Lau Tammy, Maltby Alana, Ali Shehzad, Moran Valérie, Wilk Piotr
Department of Epidemiology and Biostatistics, Western University, London, Ontario, Canada.
Bruyère Research Institute, Ottawa, Ontario, Canada.
Acad Emerg Med. 2022 Nov;29(11):1329-1337. doi: 10.1111/acem.14587. Epub 2022 Sep 26.
This study had two objectives: (1) to estimate the prevalence of preventable emergency department (ED) visits during the 2016-2020 time period among those living in 19 large urban centers in Alberta and Ontario, Canada, and (2) to assess if the definition of preventable ED visits matters in estimating the prevalence.
A retrospective, population-based study of ED visits that were reported to the National Ambulatory Care Reporting System from April 1, 2016, to March 31, 2020, was conducted. Preventable ED visits were operationalized based on the following approaches: (1) Canadian Triage and Acuity Scale (CTAS), (2) ambulatory care-sensitive conditions (ACSC), (3) family practice-sensitive conditions (FPSC), and (4) sentinel nonurgent conditions (SNC). The overall proportion of ED visits that were preventable was estimated. We also estimated the adjusted relative risks of preventable ED visits by patients' sex and age, fiscal year, province of residence, and census metropolitan area (CMA) of residence.

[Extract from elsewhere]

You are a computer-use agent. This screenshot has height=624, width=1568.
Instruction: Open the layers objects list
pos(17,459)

There were 20,171,319 ED visits made by 8,919,618 patients ages 1 to 74 who resided in one of the 19 CMAs in Alberta or Ontario. On average, there were 2.26 visits per patient over the period of 4 fiscal years; most patients made one (44.22%) or two ED visits (20.72%). The overall unadjusted prevalence of preventable ED visits varied by definition; 35.33% of ED visits were defined as preventable based on CTAS, 12.88% based on FPSC, 3.41% based on SNC, and 2.33% based on ACSC.

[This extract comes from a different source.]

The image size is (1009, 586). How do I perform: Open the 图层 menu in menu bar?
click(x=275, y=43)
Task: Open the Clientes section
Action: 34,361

There is a substantial level of variation in prevalence estimates across definitions of preventable ED visits, and care should be taken when interpreting these estimates as each has a different meaning and may lead to different conclusions. The conceptualization and measurement of preventable ED visits is complex and multifaceted and may not be adequately captured by a single definition.

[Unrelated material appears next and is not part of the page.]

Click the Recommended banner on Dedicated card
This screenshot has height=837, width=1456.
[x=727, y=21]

本研究有两个目的:(1)估计2016 - 2020年期间加拿大艾伯塔省和安大略省19个大型城市中心居民中可预防的急诊科就诊率,(2)评估可预防的急诊科就诊定义在估计患病率时是否重要。
对2016年4月1日至2020年3月31日期间向国家门诊护理报告系统报告的急诊科就诊情况进行了一项基于人群的回顾性研究。可预防的急诊科就诊根据以下方法确定:(1)加拿大分诊和 acuity 量表(CTAS),(2)门诊护理敏感疾病(ACSC),(3)家庭医疗敏感疾病(FPSC),以及(4)哨兵非紧急疾病(SNC)。估计了可预防的急诊科就诊的总体比例。我们还按患者的性别和年龄、财政年度、居住省份以及居住的人口普查大都会区(CMA)估计了可预防的急诊科就诊的调整后相对风险。
居住在艾伯塔省或安大略省19个CMA之一的1至74岁患者进行了20,171,319次急诊科就诊。在4个财政年度期间,平均每位患者就诊2.26次;大多数患者就诊1次(44.22%)或2次(20.72%)。可预防的急诊科就诊的总体未调整患病率因定义而异;基于CTAS,35.33%的急诊科就诊被定义为可预防,基于FPSC为12.88%,基于SNC为3.41%,基于ACSC为2.33%。
可预防的急诊科就诊定义的患病率估计存在很大差异,在解释这些估计时应谨慎,因为每个定义都有不同的含义,可能会导致不同的结论。可预防的急诊科就诊的概念化和测量是复杂且多方面的,可能无法通过单一的定义充分体现。